Die Aufgaben -
1/ Schreiben Sie aus dem Text über die Anzeigendebatte den Abschnitt von „taz-Leser Zeitung kennen“ bis einschließlich „auf Polen hetzen?“ wortgetreu ab.
2/ Wie viel Geld hätte das Inserat eingebracht, das laut dem Text über die Anzeigendebatte vom Neuen Deutschland abgelehnt wurde?
3/ Führen Sie den Text über die Anzeigendebatte nach seinem letzten Satz weiter.

==== Zitierter Auszug ====

■ Schnittplatz: Neues Deutschland: Leser sind rohe Eier!
taz-Leser Zeitung kennen sie: die Anzeigendebatte. Darf eine linke Tageszeitung Werbung von Bundeswehr, Atommafia und Gentechnik drucken? Nein, denn wir sind schließlich die Guten. Ja, denn wir brauchen das Geld. Schön, daß andere unsere Sorgen teilen. Das Neue Deutschland, ehemaliges Zentralorgan der SED, ist natürlich konsequenter als die taz. Hier lehnt man Anzeigen noch ab! Das ND verweigerte den Abdruck eines Inserates für immerhin 1.800 Mark. Welcher Bösewicht wollte da Rassismus, Sexismus, Militärismus in „Die sozialistische Tageszeitung“ tragen? Wurde der Schundfilm „Blaue Blusen aufgeknöpft“ beworben? Wollte das westdeutsche Monopolkapital die ND-Leser zum Überfall auf Polen hetzen?

==== Bereitgestellte Daten ====

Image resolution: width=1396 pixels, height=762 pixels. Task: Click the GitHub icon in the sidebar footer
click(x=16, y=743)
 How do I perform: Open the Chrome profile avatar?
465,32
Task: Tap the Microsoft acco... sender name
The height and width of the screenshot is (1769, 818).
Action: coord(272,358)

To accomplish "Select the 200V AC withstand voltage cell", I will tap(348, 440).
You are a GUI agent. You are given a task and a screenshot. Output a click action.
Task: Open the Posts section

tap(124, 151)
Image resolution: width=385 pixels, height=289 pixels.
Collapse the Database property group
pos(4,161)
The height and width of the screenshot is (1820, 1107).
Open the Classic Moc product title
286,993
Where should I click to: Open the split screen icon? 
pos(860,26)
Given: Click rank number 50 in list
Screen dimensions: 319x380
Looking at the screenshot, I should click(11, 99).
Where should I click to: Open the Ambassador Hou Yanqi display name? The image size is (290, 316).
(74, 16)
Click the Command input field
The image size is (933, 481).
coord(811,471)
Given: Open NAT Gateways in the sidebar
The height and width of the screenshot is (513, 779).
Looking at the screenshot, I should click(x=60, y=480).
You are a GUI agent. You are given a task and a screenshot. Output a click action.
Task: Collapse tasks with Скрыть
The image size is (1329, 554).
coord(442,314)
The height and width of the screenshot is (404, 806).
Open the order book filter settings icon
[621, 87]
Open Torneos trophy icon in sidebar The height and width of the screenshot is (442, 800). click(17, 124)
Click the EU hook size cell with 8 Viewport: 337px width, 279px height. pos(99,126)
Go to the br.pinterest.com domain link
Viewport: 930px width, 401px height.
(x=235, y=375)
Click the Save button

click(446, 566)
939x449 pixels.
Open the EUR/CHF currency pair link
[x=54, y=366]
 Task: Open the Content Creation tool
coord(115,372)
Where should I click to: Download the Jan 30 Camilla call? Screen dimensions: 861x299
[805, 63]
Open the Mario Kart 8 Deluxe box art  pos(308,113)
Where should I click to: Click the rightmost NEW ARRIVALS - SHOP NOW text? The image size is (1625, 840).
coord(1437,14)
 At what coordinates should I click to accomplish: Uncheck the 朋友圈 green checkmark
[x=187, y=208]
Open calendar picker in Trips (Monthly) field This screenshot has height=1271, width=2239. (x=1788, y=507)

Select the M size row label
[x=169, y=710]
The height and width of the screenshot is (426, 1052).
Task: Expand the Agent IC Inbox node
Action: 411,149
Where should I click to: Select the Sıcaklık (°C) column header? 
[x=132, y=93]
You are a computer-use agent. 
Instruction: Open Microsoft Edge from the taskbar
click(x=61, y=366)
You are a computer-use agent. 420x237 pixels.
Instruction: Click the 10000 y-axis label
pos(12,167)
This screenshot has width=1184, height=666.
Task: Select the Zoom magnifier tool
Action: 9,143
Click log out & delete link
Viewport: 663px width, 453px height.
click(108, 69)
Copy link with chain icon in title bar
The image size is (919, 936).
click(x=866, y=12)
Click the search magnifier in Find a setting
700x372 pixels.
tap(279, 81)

====

Gelöste Aufgaben -
1/
taz-Leser Zeitung kennen sie: die Anzeigendebatte. Darf eine linke Tageszeitung Werbung von Bundeswehr, Atommafia und Gentechnik drucken? Nein, denn wir sind schließlich die Guten. Ja, denn wir brauchen das Geld. Schön, daß andere unsere Sorgen teilen. Das Neue Deutschland, ehemaliges Zentralorgan der SED, ist natürlich konsequenter als die taz. Hier lehnt man Anzeigen noch ab! Das ND verweigerte den Abdruck eines Inserates für immerhin 1.800 Mark. Welcher Bösewicht wollte da Rassismus, Sexismus, Militärismus in „Die sozialistische Tageszeitung“ tragen? Wurde der Schundfilm „Blaue Blusen aufgeknöpft“ beworben? Wollte das westdeutsche Monopolkapital die ND-Leser zum Überfall auf Polen hetzen?

2/ 1.800 Mark.

3/
Nein, es war Regine Hildebrandt. Die SPD wollte mit ihrer Vorzeige-Ossi den ND-Lesern per Inserat folgende verwerfliche Botschaft nahebringen: „Jede Stimme für die PDS bei der nächsten Bundestagswahl ist eine Stimme gegen den Wechsel“. Das hat Regine Hildebrandt im Februar im ND-Interview gesagt. Eine Woche vor der Bundestagswahl ist mit solchen Botschaften aber Schluß, zumindest im ND. „Wir möchten unsere Leserschaft nicht verprellen. Die ist nämlich sehr sensibel und befindlich“, erklärt ND-Marketingleiterin Dr. Irene Kohlmetz. „Wir sind nun einmal der PDS sehr nahe.“ Soviel Nähe will man nicht mit anderer, bezahlter Werbung stören. Mit Grausen erinnert sich die Redaktion, wie nach einer Kohl-Anzeige in der TV-Beilage „Telestunde“ wochenlang empörte Abonnenten anriefen.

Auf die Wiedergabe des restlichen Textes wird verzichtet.